Memories of a Spectator
His autobiography written in 1912. That would place him around 50 years old. He had a lot of living and writing to do before he passed out of this world.
I’m going to quote from certain passages in the book.
Links with a Vanished Day (Chapter 5)
With the rush of modernity almost everything of the old days has gone. But forty years ago, village people were still old fashioned; they observed times and seasons; they were primitive in their emotions, and especially in their love-making; they believed in homemade remedies more than in the stuff from the doctor’s shelves, and they were by no means free of the superstitious element, which had a strong flavor of Medievalism.
Bookdays and Schooldays (Chapter 7)
“I am one of those unfortunate people who never had an education. I was, at one time or another under the care of various governesses and preceptors, and I saw the insides of various schools, but I never learnt anything from the first , nor (until I was over sixteen) stopped more than a few weeks within the second. The lameness and pain to which I have already referred made school life an impossibility for me. I do not think I should ever have taken very kindly to it, either, under ordinary circumstances – it suited me much better to wander about amongst the woods and fields , making aquaintences with the world of birds and animals, than to sit within four walls. I believe some of the people I was dull – maybe stupid. I know that despite the efforts of two maiden aunts I did not know my alphabet when my fifth birthday came. But my uncle, Mr. Alexander Cockfield, a good Scotsman from Dunbar, who travelled a lot in Canada and North America, and afterwards used to bring me books from across the Atlantic, taught me to read anything even the stiff names in the Book of Chronicles. Nobody ever taught me to write, and I never had a spelling lesson in my life nor owned a spelling book. Having once begun to read, I proceeded to read with avidity.”
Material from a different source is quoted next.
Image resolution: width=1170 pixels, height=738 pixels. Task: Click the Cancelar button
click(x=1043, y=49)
(avidity means extreme eagerness or enthusiasm….I didn’t know)
“My uncle Mr. Cockfield, was not only a man who had read widely himself; he had the gift, through unconscious persuasion, of arousing the love of books and of reading in other people and certainly in me.”
“And as soon as ever I began to read and found for myself that here was a new and wonderful world – such a world as I had never dreamed of - I read hungrily and persistently.
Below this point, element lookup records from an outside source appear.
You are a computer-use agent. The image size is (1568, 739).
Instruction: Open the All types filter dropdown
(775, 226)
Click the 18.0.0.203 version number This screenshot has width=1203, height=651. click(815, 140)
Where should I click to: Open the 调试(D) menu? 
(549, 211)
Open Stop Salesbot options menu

“The first three books which made a deep and abiding impression were the Pilgrim’s Progress, Don Quixote, and Hereward the Wake; then a little later, Nicholas Nickleby.
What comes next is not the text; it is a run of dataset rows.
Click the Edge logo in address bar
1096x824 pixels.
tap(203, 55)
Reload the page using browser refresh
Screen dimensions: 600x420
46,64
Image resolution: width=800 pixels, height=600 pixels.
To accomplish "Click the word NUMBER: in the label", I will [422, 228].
Green Days in London (Chapter 10)
Fletcher tried his hand at teaching young children, mostly out of financial necessity. He soon learned this was not his calling and was overjoyed when he received an invitation to come to London and do editorial work. So in 1881 he went London.
Authorship and Journalism (Chapter 12)
After London Fletcher went to Yorkshire and in his words, “I was concerned with the problem of how to make bread and butter by the use of my pen. I was quite certain that I was not fitted for any other occupation.” Subsequently after having written for five years it wasn’t until his first novel of any length, When Charles the First was King, was published that he considered himself a professional author. Initially this was a three volume set. Fletcher was exposed to the politics of the day, which at times, was quite volatile. However in the numerous books I have read by Fletcher, politics never really entered into his writing.